New JSON snapshots tool will be compatible with new ES REST API.

Data flow

graph LR; api(REST API
https://api.crossref.org/v1/works); tool(Snapshots tool - download); verify(Snapshots tool - verification); s3-success(Snapshots S3 bucket
monthly/); s3-fail(Snapshots S3 bucket
failed/); api-read(REST API
https://api.crossref.org/snapshots); api --> tool; tool --> verify; verify -- success --> s3-success; verify -- failure --> s3-fail; s3-success --> api-read;

New JSON snapshots tool downloads data from REST API /works route. It should use PLUS REST API, so that limited references are included in the downloaded metadata.
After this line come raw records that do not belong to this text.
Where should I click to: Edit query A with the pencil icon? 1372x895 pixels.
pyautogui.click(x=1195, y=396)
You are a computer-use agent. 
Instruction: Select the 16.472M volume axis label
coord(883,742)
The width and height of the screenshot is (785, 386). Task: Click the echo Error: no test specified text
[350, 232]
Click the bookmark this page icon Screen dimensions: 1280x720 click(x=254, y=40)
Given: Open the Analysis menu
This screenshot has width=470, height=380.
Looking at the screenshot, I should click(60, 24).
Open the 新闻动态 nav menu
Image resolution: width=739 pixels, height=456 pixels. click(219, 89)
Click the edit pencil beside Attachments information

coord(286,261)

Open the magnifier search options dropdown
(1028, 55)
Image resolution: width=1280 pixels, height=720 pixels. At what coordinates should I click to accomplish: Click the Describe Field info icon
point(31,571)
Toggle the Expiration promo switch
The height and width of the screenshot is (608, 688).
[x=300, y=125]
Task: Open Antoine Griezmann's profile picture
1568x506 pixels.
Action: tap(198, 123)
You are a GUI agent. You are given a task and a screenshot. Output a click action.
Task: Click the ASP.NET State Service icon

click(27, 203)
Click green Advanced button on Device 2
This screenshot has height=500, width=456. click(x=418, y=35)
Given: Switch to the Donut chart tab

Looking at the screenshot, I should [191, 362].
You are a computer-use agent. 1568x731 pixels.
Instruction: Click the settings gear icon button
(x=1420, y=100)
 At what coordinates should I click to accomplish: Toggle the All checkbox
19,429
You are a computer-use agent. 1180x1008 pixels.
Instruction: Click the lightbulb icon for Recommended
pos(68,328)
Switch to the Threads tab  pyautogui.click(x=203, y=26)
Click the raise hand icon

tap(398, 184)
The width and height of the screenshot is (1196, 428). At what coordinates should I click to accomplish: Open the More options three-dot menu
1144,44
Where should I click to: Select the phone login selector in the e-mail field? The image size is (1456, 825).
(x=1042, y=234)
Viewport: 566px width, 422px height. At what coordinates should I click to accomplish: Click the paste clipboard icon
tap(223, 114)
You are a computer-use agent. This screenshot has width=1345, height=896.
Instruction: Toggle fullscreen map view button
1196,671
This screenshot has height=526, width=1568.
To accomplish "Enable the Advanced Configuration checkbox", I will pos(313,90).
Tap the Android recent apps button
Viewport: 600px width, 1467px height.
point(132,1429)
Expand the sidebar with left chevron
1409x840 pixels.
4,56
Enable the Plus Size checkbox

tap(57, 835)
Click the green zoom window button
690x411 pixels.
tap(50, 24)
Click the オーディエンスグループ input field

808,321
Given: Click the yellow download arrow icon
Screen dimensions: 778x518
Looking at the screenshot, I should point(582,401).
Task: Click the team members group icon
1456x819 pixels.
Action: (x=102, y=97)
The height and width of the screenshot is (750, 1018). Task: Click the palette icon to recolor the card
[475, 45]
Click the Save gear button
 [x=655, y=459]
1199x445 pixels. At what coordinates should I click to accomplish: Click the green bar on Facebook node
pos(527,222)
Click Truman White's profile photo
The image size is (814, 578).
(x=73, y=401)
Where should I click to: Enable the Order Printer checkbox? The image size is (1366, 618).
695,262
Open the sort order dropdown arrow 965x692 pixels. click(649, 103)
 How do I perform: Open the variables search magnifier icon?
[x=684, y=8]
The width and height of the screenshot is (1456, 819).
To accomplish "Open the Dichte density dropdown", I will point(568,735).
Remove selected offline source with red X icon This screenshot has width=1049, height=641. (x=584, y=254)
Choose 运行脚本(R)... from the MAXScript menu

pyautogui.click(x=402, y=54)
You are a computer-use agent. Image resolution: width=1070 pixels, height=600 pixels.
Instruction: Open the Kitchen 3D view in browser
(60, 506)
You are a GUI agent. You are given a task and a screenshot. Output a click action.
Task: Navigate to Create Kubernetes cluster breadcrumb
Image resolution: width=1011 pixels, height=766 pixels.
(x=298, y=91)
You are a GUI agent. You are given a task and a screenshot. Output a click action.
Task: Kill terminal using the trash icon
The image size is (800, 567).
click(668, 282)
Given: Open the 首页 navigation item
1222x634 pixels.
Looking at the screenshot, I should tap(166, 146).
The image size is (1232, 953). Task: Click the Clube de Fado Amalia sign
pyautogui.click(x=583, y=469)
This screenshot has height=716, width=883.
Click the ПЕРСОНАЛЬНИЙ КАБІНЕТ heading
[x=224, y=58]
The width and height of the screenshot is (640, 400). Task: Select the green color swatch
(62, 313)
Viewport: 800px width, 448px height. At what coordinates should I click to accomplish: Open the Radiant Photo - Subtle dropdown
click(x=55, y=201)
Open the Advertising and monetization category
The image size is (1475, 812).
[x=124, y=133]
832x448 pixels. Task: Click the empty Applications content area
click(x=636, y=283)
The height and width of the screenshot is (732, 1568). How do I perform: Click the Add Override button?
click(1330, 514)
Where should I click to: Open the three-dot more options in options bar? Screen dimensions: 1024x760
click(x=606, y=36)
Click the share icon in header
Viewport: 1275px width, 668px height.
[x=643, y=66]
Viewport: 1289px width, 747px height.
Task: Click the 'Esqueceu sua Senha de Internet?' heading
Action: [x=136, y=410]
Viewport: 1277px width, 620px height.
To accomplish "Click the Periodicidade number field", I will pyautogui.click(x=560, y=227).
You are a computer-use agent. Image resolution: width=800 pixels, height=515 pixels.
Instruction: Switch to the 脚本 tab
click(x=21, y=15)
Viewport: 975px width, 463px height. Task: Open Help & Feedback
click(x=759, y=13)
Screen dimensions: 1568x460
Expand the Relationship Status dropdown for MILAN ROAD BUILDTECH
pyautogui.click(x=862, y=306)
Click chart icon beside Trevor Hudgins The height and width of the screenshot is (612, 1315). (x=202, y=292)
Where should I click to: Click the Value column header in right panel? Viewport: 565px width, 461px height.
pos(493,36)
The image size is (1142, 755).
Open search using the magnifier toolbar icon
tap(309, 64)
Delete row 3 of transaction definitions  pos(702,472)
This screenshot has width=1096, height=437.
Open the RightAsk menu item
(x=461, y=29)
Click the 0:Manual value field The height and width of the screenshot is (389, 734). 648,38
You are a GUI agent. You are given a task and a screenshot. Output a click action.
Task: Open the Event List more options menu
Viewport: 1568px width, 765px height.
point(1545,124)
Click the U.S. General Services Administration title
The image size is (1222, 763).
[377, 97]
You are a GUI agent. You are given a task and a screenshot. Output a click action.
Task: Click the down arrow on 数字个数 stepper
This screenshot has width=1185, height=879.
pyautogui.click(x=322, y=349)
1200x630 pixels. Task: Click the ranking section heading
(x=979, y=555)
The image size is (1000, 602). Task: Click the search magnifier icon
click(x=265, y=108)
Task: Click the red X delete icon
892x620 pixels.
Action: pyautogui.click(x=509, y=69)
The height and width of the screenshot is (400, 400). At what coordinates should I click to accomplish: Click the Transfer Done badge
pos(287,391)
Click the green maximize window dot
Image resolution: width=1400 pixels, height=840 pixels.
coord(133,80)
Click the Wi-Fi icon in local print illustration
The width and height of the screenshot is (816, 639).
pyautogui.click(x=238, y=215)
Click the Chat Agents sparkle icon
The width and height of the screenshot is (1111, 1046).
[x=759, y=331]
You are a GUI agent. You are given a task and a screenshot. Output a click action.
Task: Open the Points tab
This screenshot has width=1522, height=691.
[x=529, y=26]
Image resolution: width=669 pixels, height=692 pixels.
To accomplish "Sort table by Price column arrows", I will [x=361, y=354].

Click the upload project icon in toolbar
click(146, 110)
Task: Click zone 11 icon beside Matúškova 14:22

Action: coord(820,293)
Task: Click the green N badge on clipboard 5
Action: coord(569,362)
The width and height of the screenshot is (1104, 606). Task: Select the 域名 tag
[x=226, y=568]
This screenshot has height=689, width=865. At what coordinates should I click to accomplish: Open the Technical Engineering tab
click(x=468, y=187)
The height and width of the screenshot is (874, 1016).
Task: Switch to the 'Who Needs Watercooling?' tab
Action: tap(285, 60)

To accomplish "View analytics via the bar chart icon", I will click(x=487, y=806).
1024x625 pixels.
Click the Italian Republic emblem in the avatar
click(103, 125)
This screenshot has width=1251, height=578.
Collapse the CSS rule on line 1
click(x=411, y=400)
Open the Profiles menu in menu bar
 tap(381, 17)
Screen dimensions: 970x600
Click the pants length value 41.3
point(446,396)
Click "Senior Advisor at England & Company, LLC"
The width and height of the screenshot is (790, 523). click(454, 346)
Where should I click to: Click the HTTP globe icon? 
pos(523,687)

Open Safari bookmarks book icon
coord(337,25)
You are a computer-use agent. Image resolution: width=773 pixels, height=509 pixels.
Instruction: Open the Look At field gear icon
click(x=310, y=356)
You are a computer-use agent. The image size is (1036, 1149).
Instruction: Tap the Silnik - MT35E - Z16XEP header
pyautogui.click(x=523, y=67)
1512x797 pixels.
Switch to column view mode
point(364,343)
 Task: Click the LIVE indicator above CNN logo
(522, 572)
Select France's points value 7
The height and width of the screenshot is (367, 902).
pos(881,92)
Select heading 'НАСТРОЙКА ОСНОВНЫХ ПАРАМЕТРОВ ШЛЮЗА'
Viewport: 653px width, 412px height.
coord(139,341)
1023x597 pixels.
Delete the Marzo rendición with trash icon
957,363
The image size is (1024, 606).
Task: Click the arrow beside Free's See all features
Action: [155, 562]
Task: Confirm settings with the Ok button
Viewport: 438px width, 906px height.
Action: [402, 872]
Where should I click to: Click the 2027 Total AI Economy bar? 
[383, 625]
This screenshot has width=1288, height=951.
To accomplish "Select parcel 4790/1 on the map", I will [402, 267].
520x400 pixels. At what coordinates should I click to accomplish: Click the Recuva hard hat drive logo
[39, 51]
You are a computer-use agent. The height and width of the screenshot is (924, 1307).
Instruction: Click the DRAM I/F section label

The tool uses parallel threads to download DOIs created on each day (from 2002-07 to the last day of the previous month) separately. While downloading, also in parallel, downloaded DOI metadata is grouped into JSON files (a few thousand DOIs per file) and those files are added to a .tar.gz file.

When the snapshot file is finished, it undergoes the verification. The following conditions are checked:

  • whether the size of the snapshot file is larger than the size of the snapshot file from the previous month
  • whether the size of the snapshot file is smaller than twice the size of the snapshot file from the previous month
  • whether the number of DOIs is larger than the number of DOIs in the snapshot file from the previous month
  • whether the number of DOIs is smaller than twice the number of DOIs in the snapshot file from the previous month
  • whether the number of DOIs is consistent with the number of JSON files in the snapshot

If the new snapshot passes the validation, it is uploaded to S3 and immediately available for PLUS users through https://api.crossref.org/snapshots Basic statistics of the snapshot file (file size and number of DOIs) are also uploaded to S3, and will be used for the verification of the snapshot next month.

If the validation fails, the snapshot is uploaded, along with the statistics, to S3 to failed prefix. It is not available for the PLUS users, but can be further examined by us.